Pollack (or pollock) is a widely-caught fish, along with the half-dozen kinds of fish listed (including cod, salmon, sea bass and Alaskan king crab), making it vulnerable to over-fishing. Everybody likes it, and is the choice fish of every fast food joint. Now you know there's nothing distinctive about that "100% Alaskan pollock" shtick.

What made the pollock stick in my memory was a snippet that I read (but forgot exactly where) that mentioned a "war" between Canadian fishermen and seals over fish - a great source of motivation during the annual Canadian seal cull.

It's not a bad idea for businesses like KFC to branch out, but if the pollock is going the way of the cod (European authorities have recently raised alarms about rapidly-declining stocks), we won't be seeing any Alaskan fish burgers by 2020.

But by golly, I hope they don't go extinct before my throat heals.

Saturday 13 January 2007

Soggy Friday Bites

1:16pm   Things are not so good at home, you see. It's showing here.

If you've read the news, you'd know that half the country is looking like New Orleans after nature's bitches, Katrina and Rita, threw their hissy-fits. And like those awful days, many of the politicians (even from the affected home states) seemed to have other concerns - no surprise there. The media isn't helping, I think, by suggesting things like minimum donation amounts and adopt-a-village schemes. I've already sent a cheque, thank you.

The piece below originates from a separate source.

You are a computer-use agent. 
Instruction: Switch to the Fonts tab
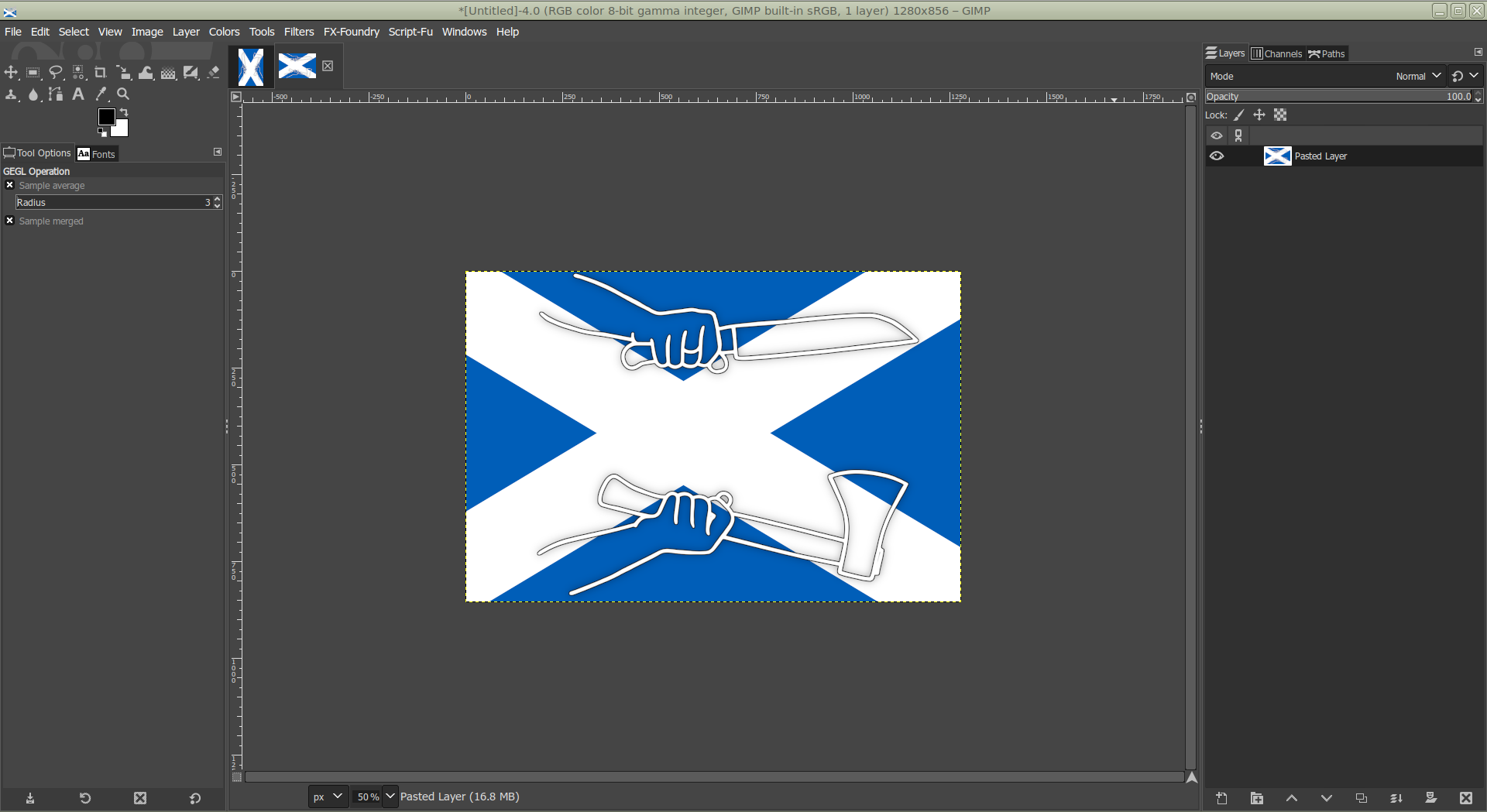[x=97, y=154]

While my feet are still high and dry here, I feel emotionally swamped as the first few weeks of new things at work overwhelm me. I can't find anyone else to depend on. The weekend brings no relief - I've also been working Saturdays.

The Mongols are not happy with how we are dragging our feet over the murder and body disposal of one of their own. Some of us are glad that Genghis Khan is long dead; others worry about a similar fate, as is the wont of citizens in Third World countries.

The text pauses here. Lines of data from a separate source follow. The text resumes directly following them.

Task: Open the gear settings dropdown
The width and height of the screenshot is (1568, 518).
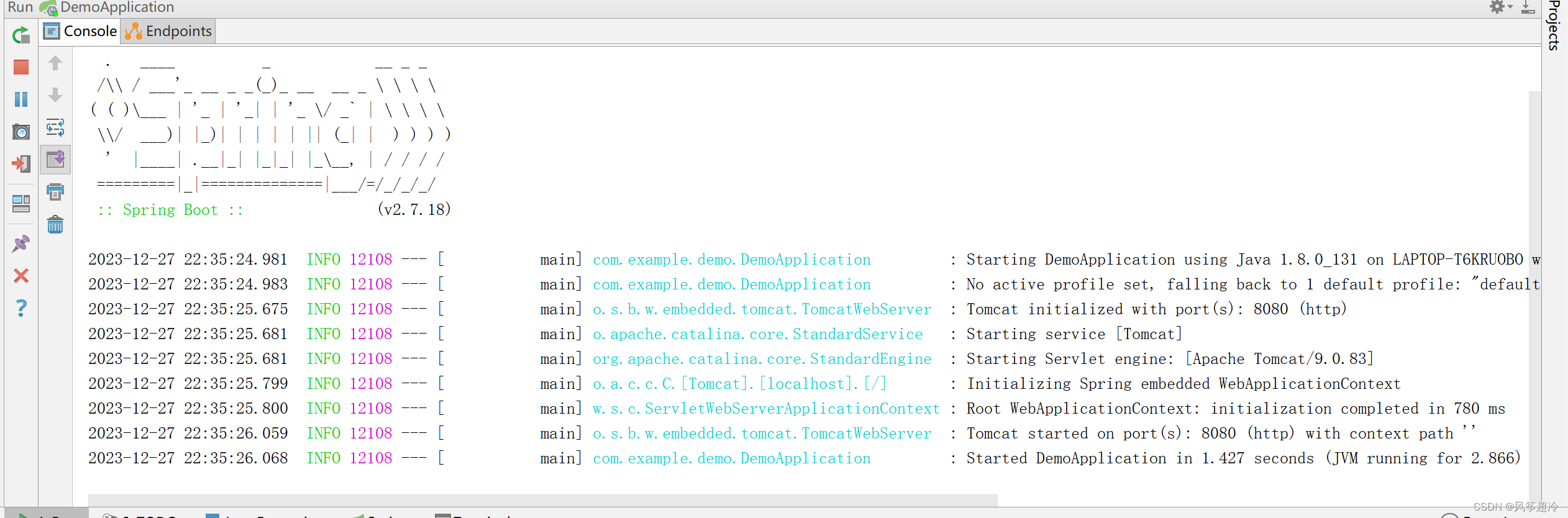Action: coord(1500,7)
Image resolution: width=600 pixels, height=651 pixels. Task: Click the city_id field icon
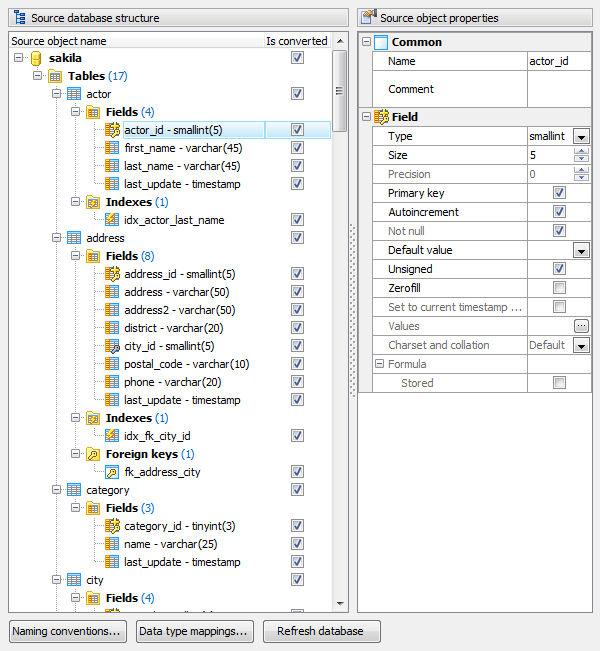112,346
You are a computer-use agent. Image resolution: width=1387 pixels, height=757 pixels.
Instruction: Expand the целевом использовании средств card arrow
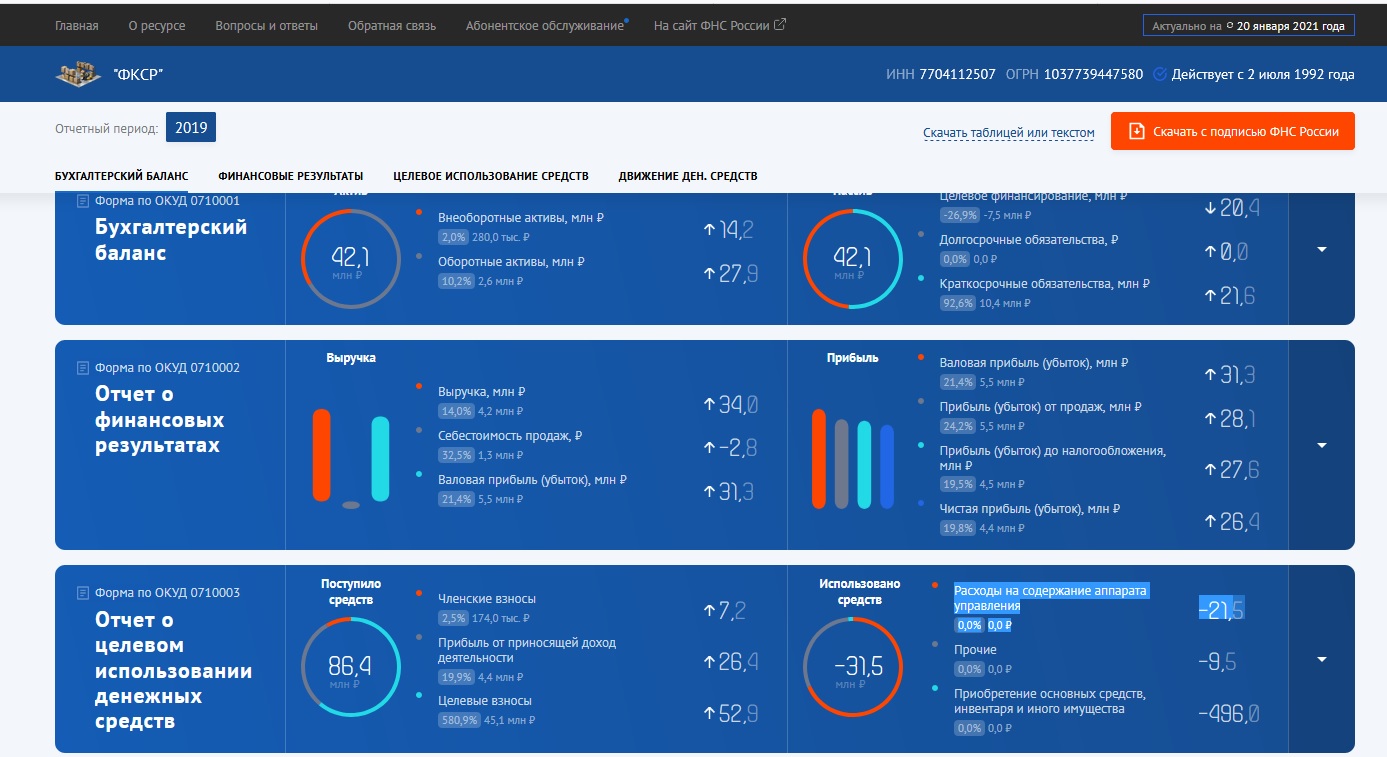pos(1322,659)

There's also this post service blues-thingy, which is really old news made fresh.

Can things get worse? Sure they can - and I'm optimistic about that.

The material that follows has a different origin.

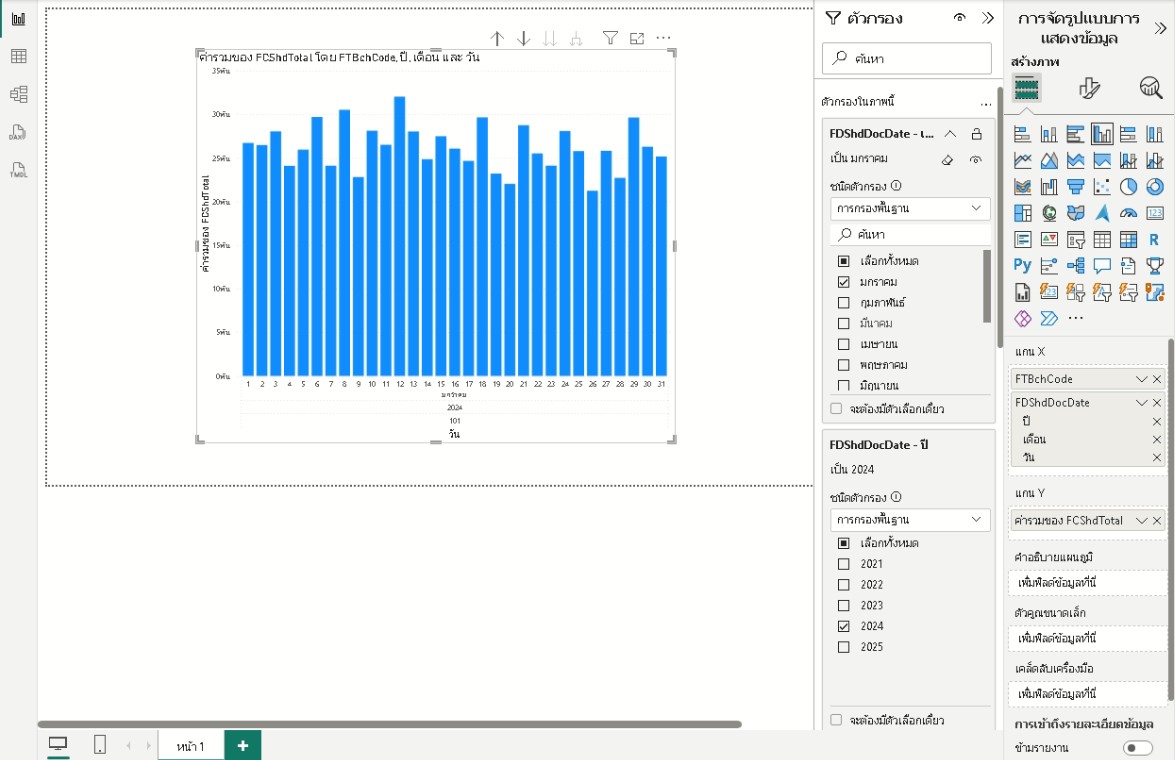This screenshot has height=760, width=1175.
Task: Switch to the Model view icon
Action: point(18,95)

8:20pm   Can you get a plate of rice at a mamak restaurant for RM1.50? I just did. Of course, it was just a small plate, and I'm a regular. The uncertainty caused my CynicSense™ to go haywire, making me count my change twice.


10:25pm   The Templer roundabout and the stretch of Old Klang Road under the NPE were unusually congested. Turns out there was a police roadblock; the men in blue were also calling it a day. Driving past, the side of my car bumped onto some police equipment. I panicked, stopped and wound down my car window. My first brush with the law turned out to be an anti-climax as an officer waved me off, while the drivers behind me reached their boiling point. I gratefully sped of - within the speed limit, of course.


10:40pm   It's drizzling, and I'm standing under the canopy of the local burger stall. The fantastic smell sharpened my hunger pangs. I told you the plate of rice was small.

"...and to you all out there on this Friday night," the radio DJ chirped in Malay, "yes, you the late night workers, those of you driving home late, and the brother at the burger stand..."

Whoa.

"...ah yes, the brother at the burger stand, grillin' them patties for the hungry. Coming up, we have Gwen Stefani and her hot little number, 'Wind It Up', just for you, right here on Hot FM."

I turned to the brother at the burger stand and asked, "Someone you know?"

"No way, man," he replies. He looks just as bewildered as I am by the happy coincidence.

As always, the burger tasted great.

But don't you just hate the way life tries to prove you wrong?